A multicenter randomized trial in China found that taking olmesartan-amlodipine at bedtime reduced nighttime systolic blood pressure by an additional 3 mm Hg compared with morning dosing, with improved circadian rhythm and no increase in nocturnal hypotension.

Study Details

Researchers from Sichuan University examined whether the timing of antihypertensive medication impacts nocturnal blood pressure control in adults with hypertension. The trial, conducted between June 2022 and April 2024 across 15 hospitals in China, included 720 participants without cardiovascular disease.

Participants were randomly assigned to take a single-pill combination of olmesartan (20 mg) and amlodipine (5 mg) either in the morning (6–10 AM) or at bedtime (6–10 PM) for 12 weeks.

Methodology

Blood pressure was measured using both office and ambulatory monitoring at baseline, 4 weeks, 8 weeks, and 12 weeks. Dose adjustments were permitted based on readings at weeks 4 and 8. The main endpoint was the change in nighttime systolic blood pressure after 12 weeks.

Key Findings

• Greater nocturnal BP reduction: Bedtime dosing reduced nighttime systolic BP by an additional 3.0 mm Hg compared with morning dosing.

• Higher control rates: 79% of the bedtime group achieved nocturnal BP control vs 69.8% in the morning group.

• Less medication titration: Only 52.7% in the bedtime group required increased dosage at week 4, compared with 61.5% in the morning group.

• Improved circadian rhythm: Better overall day-night BP pattern without compromising daytime or 24-hour BP control.

• No added safety risk: No difference in nocturnal hypotension incidence between groups.

Implications for Practice

For patients without cardiovascular disease, bedtime dosing of olmesartan-amlodipine could offer a simple, non-invasive strategy to improve nighttime blood pressure control and overall circadian rhythm.

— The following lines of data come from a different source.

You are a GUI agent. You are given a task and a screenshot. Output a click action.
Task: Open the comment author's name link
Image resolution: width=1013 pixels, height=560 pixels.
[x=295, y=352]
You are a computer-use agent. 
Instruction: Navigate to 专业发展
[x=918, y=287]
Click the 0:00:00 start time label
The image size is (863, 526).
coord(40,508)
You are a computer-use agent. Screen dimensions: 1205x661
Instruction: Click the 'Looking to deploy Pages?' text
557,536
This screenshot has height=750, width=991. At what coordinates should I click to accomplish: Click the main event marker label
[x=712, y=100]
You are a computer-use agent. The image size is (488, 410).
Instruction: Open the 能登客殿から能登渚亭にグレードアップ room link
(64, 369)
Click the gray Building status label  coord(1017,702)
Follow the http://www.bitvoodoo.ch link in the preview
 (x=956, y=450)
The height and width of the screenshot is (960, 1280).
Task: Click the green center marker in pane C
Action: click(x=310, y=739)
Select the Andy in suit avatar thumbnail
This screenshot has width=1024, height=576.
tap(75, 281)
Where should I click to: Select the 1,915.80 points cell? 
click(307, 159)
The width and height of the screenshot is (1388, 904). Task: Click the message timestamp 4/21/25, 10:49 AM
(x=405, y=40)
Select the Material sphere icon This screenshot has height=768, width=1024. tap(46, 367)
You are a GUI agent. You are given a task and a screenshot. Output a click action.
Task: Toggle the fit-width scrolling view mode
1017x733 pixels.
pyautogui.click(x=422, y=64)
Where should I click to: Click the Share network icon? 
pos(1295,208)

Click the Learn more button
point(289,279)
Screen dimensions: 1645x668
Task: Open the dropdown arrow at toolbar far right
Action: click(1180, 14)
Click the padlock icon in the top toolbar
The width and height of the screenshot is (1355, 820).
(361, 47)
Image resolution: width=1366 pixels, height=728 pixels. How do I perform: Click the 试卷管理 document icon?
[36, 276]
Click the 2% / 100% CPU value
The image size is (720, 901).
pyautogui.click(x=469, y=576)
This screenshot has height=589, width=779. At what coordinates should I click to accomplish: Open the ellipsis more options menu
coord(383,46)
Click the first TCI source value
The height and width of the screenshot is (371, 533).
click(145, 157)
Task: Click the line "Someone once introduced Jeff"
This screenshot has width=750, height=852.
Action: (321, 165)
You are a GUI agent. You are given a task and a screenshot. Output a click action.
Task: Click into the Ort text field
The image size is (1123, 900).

This may be particularly relevant for those with elevated nocturnal BP - a known risk factor for cardiovascular events. However, applicability to other populations, including those with cardiovascular disease or different ethnic backgrounds, remains to be studied.

Healthcare providers should weigh the potential benefits of bedtime dosing against patient-specific factors, medication adherence patterns, and availability of ambulatory blood pressure monitoring to guide therapy.